Theorem 37 Given an undirected graph, the question whether it has a Hamiltonian path is NP-complete.

aKarp (1972).

### tsp (d) Is NP-Complete

Corollary 38 tsp (d) is NP-complete.

• Consider a graph G with n nodes.

• Define dij = 1 if [ i, j ] ∈ G and dij = 2 if [ i, j ] 6∈ G.

• Set the budget B = n + 1.

• Suppose G has no Hamiltonian paths.

• Then every tour on the new graph must contain at least two edges with weight 2.

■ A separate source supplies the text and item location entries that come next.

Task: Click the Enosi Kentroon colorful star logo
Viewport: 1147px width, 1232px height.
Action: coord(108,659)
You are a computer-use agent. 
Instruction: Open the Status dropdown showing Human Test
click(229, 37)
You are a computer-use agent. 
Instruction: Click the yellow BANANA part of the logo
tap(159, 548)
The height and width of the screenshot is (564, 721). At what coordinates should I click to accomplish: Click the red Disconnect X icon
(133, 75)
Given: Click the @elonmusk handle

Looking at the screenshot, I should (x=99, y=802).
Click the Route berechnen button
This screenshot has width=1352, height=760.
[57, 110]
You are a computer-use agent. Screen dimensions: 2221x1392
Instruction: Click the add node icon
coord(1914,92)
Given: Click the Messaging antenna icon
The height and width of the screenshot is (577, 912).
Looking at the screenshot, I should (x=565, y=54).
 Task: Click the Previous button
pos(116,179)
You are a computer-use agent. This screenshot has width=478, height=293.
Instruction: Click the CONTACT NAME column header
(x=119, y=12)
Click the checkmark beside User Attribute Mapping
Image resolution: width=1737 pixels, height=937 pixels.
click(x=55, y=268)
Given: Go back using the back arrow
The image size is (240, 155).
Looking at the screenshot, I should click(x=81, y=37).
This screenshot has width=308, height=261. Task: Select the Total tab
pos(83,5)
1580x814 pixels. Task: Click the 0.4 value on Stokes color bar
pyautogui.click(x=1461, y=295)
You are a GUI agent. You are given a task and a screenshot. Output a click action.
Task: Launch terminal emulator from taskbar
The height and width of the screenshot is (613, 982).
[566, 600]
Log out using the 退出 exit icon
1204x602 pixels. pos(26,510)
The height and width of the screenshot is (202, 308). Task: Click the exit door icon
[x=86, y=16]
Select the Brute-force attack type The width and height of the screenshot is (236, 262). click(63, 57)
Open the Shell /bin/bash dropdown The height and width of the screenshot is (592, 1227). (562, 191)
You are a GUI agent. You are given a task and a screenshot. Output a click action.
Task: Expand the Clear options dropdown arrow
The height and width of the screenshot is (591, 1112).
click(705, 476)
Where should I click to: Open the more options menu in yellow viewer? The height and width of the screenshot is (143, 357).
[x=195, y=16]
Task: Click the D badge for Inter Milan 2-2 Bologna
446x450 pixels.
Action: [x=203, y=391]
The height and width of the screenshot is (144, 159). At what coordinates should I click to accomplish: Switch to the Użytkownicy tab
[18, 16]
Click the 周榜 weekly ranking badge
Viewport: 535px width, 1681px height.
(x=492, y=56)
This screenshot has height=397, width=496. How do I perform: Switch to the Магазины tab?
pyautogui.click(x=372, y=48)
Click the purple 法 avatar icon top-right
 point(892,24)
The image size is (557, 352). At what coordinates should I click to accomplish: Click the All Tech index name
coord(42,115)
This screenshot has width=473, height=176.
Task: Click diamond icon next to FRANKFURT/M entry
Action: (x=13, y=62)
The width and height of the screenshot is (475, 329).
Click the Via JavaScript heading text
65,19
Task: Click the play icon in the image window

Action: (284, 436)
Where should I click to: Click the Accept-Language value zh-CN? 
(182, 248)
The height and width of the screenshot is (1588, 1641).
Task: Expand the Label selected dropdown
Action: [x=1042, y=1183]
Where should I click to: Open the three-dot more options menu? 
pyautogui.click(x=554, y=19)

– Otherwise, by removing up to one edge with weight 2, one obtains a Hamiltonian path, a contradiction.

### tsp (d) Is NP-Complete (concluded)

• The total cost is then at least (n − 2) + 2 · 2 = n + 2 > B.

• On the other hand, suppose G has Hamiltonian paths.

• Then there is a tour on the new graph containing at most one edge with weight 2.

• The total cost is then at most (n − 1) + 2 = n + 1 = B.

• We conclude that there is a tour of length B or less if and only if G has a Hamiltonian path.